EXERCISE BRIEF: Rewrite every row below, requests included, multiplying each coordinate in the answers by 1.75 and rounding to the nearest whole number, with halves rounded up. Leave the pictures out, and keep every other number, including the image sizes in the requests, unchanged.
--- TASK DATA ---
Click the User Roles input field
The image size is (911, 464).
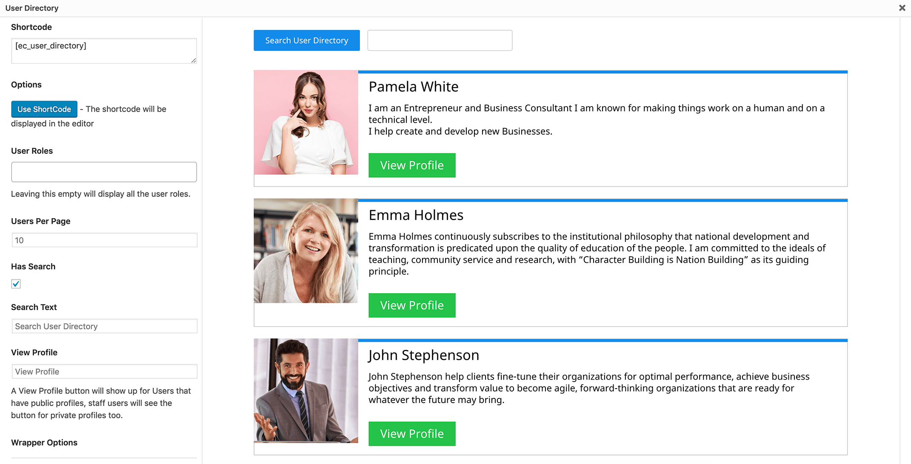point(103,172)
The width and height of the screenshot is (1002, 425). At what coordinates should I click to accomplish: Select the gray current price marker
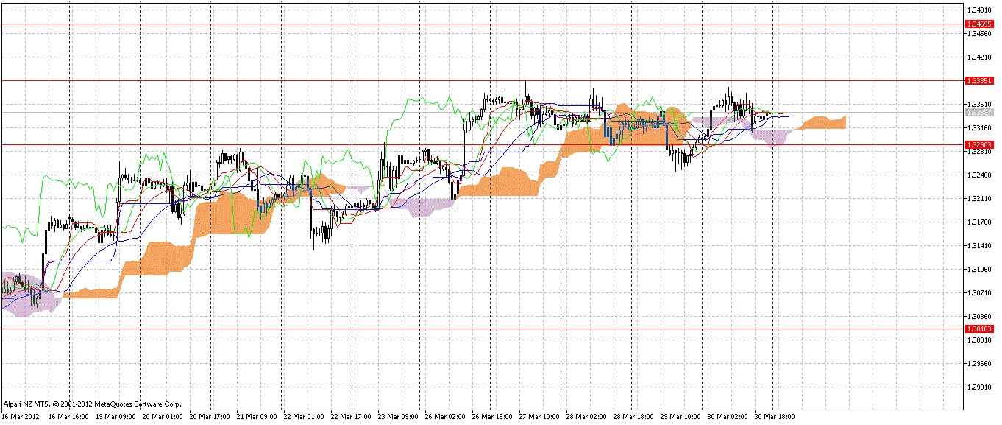[981, 113]
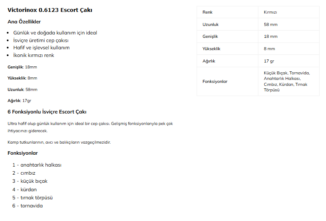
---
SOLUTION BELOW:
Click the User Roles input field
The image size is (911, 464).
point(180,301)
The width and height of the screenshot is (1002, 425). At what coordinates should I click to accomplish: Select the gray current price marker
[1717, 198]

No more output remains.